U.S. Navy to test ‘Iron Man’ suit

DARPA has been in the midst of developing technology to enhance soldiers' strength with technology, and now the U.S. Navy will test and evaluate Lockheed Martin’s prototype for such a suit.

Called the FORTIS exoskeleton, the suit developed by global security and aerospace giant Lockheed Martin is unpowered, lightweight, and increases the wearer’s strength and endurance.

Although the uses of this type of suit are practically endless, it will be used primarily in the Navy shipyard by maintenance personnel who operate heavy tools and machinery.

The exoskeleton works by transferring the weight of heavy loads from the operator’s body directly to the ground. It works effectively in both kneeling or standing positions, and allows flexibility of movements for the operator.
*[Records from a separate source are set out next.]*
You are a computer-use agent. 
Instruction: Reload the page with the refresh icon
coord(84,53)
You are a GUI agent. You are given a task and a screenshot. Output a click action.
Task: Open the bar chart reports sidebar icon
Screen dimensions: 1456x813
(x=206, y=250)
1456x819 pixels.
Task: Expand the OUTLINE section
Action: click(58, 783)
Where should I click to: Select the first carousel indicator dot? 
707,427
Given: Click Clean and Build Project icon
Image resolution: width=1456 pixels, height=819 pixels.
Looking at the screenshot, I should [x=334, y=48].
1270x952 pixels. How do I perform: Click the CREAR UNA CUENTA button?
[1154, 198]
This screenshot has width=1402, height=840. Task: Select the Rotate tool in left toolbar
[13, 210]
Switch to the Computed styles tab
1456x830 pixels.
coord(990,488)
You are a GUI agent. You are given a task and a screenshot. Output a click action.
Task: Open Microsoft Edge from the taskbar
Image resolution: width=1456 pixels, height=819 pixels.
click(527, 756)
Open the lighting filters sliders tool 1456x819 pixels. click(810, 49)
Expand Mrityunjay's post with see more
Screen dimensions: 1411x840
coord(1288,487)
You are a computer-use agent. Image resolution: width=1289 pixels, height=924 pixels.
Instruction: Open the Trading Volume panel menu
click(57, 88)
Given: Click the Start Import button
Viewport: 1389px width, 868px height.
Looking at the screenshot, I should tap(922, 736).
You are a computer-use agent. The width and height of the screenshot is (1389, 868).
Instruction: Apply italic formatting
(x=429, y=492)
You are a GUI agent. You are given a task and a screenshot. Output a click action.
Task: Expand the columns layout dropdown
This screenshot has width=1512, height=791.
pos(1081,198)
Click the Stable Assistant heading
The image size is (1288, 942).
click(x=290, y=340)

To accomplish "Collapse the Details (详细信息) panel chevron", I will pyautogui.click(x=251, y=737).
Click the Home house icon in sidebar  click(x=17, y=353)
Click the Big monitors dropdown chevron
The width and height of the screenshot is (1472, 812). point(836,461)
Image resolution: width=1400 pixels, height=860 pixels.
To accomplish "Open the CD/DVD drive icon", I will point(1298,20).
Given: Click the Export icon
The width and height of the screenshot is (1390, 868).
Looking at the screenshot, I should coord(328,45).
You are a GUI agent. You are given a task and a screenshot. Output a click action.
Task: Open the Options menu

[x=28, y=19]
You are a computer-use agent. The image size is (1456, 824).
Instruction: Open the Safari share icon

Similar to the suit being developed by DARPA, the exoskeleton will help stabilize and reduce stress on the joints, while creating easy and fluid movements. The possibilities of use by the suit can extend to the battlefield in the future, but for now it will be primarily used by Navy maintenance personnel.



“Ship maintenance often requires use of heavy tools, such as grinders, riveters or sandblasters,” Adam Miller, director of new initiatives at Lockheed Martin Missiles and Fire Control, said in a statement. “Those tools take a toll on operators due to the tools’ weight and the tight areas where they are sometimes used. By wearing the FORTIS exoskeleton, operators can hold the weight of those heavy tools for extended periods of time with reduced fatigue.”

FORTIS was created to work with the natural movements of the body through its ergonomic design, so movement will remain fluid and flexible, so operators won’t be hindered by wearing the suit. Not only will the suit allow operators to work longer and more effectively by reducing fatigue, it will also help prevent injuries. The exoskeleton also adapts to different weights and heights.



While wearing the suit, operators can effortlessly hold objects up to 36 pounds without muscle fatigue or injury. This advantage will help maintenance personnel who work with heavy tools operate the tools as if they are weightless.

The U.S. military has been on the lookout for strength enhancement technology since the creation of DARPA’s Warrior Web program in September 2011. With increasing weight on the soldier’s back, the military has been looking for ways to reduce weight and help soldier’s carry it.

“The load is a critical issue,” Lt. Col. Joe Hitt, a former Warrior Web program manager, said in May when DARPA announced the development of a lightweight undersuit for soldiers. “In Warrior Web, we want to explore approaches which make that kind of load feel, in terms of the effort to carry it, as if its weight has been cut in half. That’s the goal.”

The goals of such suits as the FORTIS exoskeleton and Warrior Web’s undersuit are to reduce injuries and fatigue associated with heavy lifting.